▶ _DATA SHOWN_:
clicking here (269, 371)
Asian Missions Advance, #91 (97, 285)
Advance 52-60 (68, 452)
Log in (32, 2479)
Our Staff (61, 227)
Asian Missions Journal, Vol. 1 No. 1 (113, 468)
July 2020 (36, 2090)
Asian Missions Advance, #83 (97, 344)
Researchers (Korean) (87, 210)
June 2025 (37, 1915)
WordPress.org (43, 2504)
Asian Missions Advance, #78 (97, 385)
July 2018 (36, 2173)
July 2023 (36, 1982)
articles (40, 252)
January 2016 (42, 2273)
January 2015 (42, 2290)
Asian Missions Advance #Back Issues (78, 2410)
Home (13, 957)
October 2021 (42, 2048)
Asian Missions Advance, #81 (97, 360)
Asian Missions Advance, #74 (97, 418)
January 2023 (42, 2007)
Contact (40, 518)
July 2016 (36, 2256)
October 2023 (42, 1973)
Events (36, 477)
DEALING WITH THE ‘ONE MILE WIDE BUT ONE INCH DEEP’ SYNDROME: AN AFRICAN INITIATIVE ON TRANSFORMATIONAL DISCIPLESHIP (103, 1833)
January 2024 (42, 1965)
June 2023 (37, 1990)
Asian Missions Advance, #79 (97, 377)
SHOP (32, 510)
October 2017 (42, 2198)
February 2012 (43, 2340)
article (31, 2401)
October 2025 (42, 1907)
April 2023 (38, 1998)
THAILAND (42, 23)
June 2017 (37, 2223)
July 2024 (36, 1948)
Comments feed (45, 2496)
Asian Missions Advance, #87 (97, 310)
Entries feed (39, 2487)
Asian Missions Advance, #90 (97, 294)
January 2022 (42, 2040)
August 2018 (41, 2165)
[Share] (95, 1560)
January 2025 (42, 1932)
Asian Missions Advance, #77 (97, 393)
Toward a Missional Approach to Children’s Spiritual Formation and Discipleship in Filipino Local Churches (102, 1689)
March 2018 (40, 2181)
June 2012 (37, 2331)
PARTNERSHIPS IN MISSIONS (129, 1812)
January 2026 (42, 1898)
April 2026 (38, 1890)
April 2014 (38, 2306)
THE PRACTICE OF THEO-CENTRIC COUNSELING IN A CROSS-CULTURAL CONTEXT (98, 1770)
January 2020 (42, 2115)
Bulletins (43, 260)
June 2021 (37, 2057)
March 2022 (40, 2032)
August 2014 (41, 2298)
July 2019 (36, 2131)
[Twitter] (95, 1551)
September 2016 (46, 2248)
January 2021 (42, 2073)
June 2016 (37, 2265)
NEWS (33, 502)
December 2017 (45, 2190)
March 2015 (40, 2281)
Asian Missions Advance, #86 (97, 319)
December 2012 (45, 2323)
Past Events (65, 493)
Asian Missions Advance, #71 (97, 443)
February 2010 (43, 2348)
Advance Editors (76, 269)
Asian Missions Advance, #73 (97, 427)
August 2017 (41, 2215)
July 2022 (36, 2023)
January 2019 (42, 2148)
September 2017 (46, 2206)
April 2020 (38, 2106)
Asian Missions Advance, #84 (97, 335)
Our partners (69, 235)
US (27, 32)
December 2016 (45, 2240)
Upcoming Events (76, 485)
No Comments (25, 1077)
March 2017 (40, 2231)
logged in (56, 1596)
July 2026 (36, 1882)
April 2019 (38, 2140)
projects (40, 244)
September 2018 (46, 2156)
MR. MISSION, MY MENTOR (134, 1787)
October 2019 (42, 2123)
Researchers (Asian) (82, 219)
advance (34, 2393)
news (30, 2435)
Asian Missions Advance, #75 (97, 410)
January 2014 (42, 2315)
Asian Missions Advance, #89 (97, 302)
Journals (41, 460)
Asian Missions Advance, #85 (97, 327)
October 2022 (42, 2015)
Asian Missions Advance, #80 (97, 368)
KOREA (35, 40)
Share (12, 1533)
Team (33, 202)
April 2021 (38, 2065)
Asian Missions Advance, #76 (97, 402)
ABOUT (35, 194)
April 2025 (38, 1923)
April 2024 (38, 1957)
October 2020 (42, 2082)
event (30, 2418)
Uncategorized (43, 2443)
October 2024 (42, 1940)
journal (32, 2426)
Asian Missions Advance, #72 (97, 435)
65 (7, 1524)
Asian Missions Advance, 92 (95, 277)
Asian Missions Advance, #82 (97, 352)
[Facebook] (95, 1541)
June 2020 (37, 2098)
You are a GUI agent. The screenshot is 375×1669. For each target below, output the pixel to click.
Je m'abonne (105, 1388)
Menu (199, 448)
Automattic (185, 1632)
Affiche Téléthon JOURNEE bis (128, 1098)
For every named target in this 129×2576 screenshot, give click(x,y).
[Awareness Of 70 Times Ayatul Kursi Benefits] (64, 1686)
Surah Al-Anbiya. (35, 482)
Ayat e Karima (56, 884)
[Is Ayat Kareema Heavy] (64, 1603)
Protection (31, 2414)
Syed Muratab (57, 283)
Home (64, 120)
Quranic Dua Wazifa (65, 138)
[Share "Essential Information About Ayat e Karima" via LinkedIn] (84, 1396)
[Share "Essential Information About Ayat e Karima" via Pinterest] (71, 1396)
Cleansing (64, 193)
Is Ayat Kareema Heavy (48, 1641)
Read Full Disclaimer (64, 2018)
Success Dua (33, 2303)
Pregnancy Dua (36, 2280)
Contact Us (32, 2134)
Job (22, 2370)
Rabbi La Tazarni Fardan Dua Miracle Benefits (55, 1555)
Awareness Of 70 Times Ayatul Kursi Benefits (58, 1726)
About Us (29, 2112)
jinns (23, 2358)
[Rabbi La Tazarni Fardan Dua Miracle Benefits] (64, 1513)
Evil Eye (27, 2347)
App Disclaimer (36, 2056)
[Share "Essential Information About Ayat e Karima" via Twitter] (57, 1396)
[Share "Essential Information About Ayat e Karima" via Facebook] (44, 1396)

▶ _PROBLEM DETAILS_: Whichever lines of the records above hold the word "March" should all be copied out.

▶ _ANSWER AREA_:
March 2018 (40, 2181)
March 2022 (40, 2032)
March 2015 (40, 2281)
March 2017 (40, 2231)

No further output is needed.